Arkady Kamanin: Pilot Termuda Soviet yang Bertempur Sejak Usia 14 Tahun pada PD II

Pada usia 16 tahun, Arkady Kamanin sudah melakukan ratusan misi tempur dan mengantongi sejumlah beberapa penghargaan tinggi militer. Namun sayang, kariernya terhenti saat berusia 18 tahun.

Puluhan ribu anak ikut bertempur dalam konflik paling brutal dan berdarah dalam sejarah umat manusia, Perang Dunia (PD) II. Anak-anak di bawah umur tentu saja tidak dipanggil ke medan perang.

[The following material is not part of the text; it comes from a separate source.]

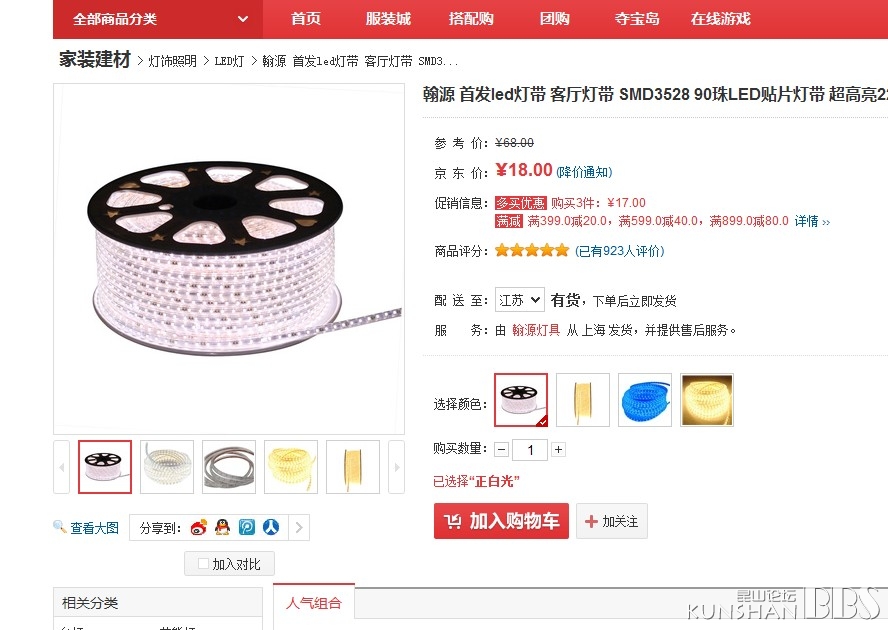This screenshot has width=888, height=630.
Task: Click the 加关注 follow button
Action: click(612, 521)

Sebagian besar dari mereka bekerja di pabrik-pabrik yang memproduksi amunisi. Akan tetapi, ada juga sejumlah anak yang memiliki hasrat menggebu-gebu untuk melawan musuh sehingga akhirnya memutuskan kabur dari rumah dan berhasil maju ke garis depan.

Di ketentaraan negara-negara yang bertikai dan di detasemen partisan, sebagian besar anak-anak dipekerjakan untuk melakukan pekerjaan rumah tangga, jauh dari garis depan. Meski demikian, beberapa dari mereka berhasil mengambil bagian dalam serangan pengintaian, penyergapan dan tindakan sabotase, serta dalam pertempuran nyata.

Banyak remaja bertugas sebagai prajurit infanteri, pembawa peluru, penembak jitu, dan beberapa bahkan berhasil menguasai perangkat keras yang rumit seperti pesawat militer. Misalnya, setelah memalsukan akta kelahirannya, remaja Inggris berusia 14 tahun Tom Dobney bergabung dengan sekolah pilot dan menerbangkan pesawat pengebom malam Angkatan Udara Kerajaan setahun kemudian. Dia berhasil melakukan 20 misi tempur sebelum akhirnya muslihatnya terbongkar.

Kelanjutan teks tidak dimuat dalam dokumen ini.